Rettungskräfte suchen nach Verletzten.(© keystone)

Die Rettungskräfte suchten den fünf Meter hohen Geröllberg nach möglichen weiteren Opfern ab.

Nach stundenlanger Suche mit Spürhunden gaben die Einsatzkräfte aber Entwarnung für weitere Opfer. Zunächst hatten sie bis zu sechs weitere Menschen unter dem Geröllberg vermutet. Sand und Stein türmten sich bis zu fünf Meter hoch.

Es gelte inzwischen als sehr unwahrscheinlich, dass noch mehr Menschen verschüttet worden seien, sagte eine Sprecherin der Rettungskräfte. Es lägen keine Berichte über weitere Verletzte vor. Einige Strandbesucher seien aber mit einem Schock behandelt worden.

Strand bei Urlaubern beliebt

Das Unglück ereignete sich an der Steilküste Los Gigantes im Westen der kanarischen Insel. Der unterhalb einer beeindruckenden Felswand gelegene Strand war aufgrund des sommerlichen Wetters sehr gut besucht. Die Felsbrocken waren nach Angaben der Internetausgabe der Zeitung «La Opinión de Tenerife» aus einer Höhe von etwa 50 Metern auf den Strand gestürzt. Der schwarze Badestrand wurde auf einem Abschnitt von bis zu 100 Meter Länge von Gestein und Geröll bedeckt.
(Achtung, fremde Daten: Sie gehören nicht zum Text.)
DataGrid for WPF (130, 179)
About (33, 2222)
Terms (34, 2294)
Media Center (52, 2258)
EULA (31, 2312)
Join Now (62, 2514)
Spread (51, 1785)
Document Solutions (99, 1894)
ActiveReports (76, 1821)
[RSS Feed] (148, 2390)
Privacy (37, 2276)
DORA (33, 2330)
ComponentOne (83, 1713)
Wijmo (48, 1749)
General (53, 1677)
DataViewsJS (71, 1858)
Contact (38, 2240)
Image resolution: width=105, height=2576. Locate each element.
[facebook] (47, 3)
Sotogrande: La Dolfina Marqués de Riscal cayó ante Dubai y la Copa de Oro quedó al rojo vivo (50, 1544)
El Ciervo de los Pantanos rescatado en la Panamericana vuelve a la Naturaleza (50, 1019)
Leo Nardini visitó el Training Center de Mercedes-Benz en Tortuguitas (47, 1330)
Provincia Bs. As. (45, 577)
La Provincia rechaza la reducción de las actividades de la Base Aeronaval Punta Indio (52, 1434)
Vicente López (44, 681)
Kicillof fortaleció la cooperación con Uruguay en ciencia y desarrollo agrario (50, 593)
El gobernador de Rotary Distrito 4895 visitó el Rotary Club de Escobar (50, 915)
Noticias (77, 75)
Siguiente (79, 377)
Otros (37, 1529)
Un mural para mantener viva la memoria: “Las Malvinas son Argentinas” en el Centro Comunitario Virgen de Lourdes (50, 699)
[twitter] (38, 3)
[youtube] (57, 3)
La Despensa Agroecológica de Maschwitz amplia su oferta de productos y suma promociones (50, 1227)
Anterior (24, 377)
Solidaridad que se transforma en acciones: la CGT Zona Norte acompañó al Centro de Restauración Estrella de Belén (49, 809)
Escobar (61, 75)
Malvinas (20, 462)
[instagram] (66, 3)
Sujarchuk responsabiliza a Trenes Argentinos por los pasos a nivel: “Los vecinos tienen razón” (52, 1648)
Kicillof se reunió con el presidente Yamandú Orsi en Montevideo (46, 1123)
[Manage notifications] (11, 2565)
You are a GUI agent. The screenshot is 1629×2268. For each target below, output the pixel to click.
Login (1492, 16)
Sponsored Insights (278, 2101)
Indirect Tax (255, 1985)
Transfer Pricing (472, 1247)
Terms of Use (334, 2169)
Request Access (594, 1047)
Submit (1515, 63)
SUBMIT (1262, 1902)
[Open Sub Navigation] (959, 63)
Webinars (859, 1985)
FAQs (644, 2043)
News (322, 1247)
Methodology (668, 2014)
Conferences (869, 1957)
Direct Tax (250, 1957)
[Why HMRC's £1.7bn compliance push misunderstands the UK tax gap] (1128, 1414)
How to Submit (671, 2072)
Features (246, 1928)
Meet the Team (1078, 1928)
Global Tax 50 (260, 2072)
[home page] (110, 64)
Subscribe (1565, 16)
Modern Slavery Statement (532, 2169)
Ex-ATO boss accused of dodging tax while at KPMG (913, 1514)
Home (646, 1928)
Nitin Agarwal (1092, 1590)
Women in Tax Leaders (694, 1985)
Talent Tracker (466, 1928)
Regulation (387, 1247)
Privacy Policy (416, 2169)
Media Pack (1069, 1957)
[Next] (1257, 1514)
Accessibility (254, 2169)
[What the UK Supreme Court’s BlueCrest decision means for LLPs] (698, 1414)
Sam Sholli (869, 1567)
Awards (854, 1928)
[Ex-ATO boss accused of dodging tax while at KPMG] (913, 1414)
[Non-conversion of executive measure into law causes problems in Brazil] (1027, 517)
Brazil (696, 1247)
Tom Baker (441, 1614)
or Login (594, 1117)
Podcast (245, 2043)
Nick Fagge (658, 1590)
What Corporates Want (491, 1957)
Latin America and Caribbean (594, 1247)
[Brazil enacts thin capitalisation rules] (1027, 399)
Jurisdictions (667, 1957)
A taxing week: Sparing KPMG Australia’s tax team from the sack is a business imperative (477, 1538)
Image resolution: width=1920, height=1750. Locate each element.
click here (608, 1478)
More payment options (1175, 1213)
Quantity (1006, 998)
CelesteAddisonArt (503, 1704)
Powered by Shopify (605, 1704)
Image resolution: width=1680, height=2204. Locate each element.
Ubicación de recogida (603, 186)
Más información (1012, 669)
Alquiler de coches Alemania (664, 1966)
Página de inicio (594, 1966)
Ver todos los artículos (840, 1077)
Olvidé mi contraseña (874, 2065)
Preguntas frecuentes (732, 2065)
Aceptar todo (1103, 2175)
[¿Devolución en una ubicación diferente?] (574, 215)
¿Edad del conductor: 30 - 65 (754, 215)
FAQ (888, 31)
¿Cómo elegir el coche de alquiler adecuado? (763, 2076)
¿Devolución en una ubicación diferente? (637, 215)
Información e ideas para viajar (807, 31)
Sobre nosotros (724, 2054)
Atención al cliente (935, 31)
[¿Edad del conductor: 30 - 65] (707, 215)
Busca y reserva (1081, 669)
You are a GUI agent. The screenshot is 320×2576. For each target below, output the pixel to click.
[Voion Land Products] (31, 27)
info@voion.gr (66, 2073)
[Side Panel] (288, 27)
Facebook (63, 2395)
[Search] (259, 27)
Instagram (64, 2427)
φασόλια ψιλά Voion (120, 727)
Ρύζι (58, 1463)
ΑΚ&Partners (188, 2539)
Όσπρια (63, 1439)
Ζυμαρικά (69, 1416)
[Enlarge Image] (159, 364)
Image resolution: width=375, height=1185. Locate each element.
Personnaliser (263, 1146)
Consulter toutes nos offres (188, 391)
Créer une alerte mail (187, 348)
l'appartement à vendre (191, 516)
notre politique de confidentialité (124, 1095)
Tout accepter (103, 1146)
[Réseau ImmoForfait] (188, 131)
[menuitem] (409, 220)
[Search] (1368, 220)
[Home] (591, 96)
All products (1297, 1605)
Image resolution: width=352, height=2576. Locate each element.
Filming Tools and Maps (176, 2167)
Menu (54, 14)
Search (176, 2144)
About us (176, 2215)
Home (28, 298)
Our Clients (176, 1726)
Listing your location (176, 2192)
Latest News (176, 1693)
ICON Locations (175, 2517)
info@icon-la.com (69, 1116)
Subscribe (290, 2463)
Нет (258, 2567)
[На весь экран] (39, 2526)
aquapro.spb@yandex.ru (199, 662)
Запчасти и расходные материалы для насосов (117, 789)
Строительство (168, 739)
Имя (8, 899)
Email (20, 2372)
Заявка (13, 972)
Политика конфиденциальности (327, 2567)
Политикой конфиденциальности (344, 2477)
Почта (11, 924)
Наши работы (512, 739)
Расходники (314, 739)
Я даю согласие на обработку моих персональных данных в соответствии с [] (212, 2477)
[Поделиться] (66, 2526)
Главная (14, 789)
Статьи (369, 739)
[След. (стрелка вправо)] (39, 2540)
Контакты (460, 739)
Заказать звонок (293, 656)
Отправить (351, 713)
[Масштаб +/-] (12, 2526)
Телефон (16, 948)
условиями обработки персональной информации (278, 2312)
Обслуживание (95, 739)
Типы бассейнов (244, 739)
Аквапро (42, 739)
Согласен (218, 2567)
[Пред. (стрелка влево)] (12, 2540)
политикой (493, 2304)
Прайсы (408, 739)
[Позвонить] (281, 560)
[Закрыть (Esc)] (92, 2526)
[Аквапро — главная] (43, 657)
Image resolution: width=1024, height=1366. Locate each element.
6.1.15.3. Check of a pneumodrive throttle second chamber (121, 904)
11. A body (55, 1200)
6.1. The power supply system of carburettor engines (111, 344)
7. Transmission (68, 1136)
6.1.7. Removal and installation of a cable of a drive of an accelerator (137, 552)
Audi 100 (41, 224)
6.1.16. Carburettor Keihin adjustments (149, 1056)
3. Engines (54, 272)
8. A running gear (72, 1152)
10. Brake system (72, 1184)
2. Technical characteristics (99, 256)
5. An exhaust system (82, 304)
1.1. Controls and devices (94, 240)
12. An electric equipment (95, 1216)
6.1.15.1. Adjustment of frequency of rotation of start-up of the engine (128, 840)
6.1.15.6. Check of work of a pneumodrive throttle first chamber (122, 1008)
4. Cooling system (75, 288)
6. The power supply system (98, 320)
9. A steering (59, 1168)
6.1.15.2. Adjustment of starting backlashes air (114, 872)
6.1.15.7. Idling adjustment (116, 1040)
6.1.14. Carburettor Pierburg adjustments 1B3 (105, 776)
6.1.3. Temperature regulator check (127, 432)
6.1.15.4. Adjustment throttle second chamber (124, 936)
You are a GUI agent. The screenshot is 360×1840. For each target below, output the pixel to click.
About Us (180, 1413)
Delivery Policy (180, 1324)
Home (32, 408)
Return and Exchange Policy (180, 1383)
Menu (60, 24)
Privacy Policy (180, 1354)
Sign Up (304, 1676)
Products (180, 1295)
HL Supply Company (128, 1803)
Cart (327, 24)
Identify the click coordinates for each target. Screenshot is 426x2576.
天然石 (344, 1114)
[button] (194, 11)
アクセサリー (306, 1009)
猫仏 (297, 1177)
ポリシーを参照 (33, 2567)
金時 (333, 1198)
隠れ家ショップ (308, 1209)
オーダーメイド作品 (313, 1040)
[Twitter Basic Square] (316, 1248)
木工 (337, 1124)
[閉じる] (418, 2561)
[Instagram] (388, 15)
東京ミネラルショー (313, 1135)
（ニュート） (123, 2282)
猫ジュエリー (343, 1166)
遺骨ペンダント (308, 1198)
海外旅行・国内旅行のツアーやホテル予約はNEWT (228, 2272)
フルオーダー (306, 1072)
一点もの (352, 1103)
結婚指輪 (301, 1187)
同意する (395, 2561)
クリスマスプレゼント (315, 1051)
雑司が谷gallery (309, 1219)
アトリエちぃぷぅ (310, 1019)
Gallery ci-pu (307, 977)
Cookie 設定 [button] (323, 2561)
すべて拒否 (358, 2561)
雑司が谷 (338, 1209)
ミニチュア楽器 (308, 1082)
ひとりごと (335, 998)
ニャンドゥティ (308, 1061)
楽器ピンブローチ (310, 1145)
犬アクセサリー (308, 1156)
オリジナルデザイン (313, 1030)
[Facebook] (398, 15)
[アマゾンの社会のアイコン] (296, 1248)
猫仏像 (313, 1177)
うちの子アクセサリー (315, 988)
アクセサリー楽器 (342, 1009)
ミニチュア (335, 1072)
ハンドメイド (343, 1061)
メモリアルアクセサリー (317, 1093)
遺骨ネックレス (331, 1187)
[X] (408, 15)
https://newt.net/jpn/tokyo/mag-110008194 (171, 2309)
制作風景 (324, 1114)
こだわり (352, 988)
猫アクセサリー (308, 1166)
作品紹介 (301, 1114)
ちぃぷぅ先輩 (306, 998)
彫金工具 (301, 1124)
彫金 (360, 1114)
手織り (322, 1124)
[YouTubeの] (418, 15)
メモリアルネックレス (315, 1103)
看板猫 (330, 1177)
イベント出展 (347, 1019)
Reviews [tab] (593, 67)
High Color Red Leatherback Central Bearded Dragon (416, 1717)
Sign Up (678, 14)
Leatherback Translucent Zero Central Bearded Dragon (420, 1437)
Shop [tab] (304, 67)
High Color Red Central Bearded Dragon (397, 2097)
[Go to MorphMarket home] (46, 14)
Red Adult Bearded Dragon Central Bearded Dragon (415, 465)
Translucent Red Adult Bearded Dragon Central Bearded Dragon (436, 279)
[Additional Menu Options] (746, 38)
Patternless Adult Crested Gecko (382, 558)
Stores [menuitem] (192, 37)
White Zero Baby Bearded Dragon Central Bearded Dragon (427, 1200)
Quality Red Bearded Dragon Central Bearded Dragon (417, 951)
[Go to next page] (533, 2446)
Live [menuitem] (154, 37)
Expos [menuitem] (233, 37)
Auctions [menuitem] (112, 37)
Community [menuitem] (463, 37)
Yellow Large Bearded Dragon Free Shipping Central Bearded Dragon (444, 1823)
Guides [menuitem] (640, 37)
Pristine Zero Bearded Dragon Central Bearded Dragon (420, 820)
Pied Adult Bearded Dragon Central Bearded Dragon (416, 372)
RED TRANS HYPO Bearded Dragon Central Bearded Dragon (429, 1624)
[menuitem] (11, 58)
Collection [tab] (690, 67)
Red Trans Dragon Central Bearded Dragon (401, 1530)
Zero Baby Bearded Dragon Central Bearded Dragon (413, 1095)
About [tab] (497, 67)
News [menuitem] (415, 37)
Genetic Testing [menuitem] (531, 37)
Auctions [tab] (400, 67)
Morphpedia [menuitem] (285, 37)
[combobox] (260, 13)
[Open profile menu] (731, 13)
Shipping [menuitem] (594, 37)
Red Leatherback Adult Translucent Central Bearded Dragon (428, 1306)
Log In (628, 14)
Die Klippen an der Steilküste von Los Gigantes sind bis zu 450 Meter hoch und fallen fast senkrecht ins Meer ab. Der Ort ist vor allem bei britischen Touristen beliebt.

Vor einem Monat waren dort schon einmal Felsbrocken auf den Strand abgestürzt. Dabei war aber niemand verletzt worden. Augenzeugen berichteten, an der Unglücksstelle habe seither ein Badeverbot gegolten. Der betroffene Strandabschnitt sei mit einem Plastikband abgesperrt gewesen.

An der Algarve-Küste im Süden Portugals hatte sich Ende August ein ähnliches Unglück ereignet. Dort waren damals fünf portugiesische Badegäste an einem Strand von herabstürzenden Felsbrocken erschlagen worden.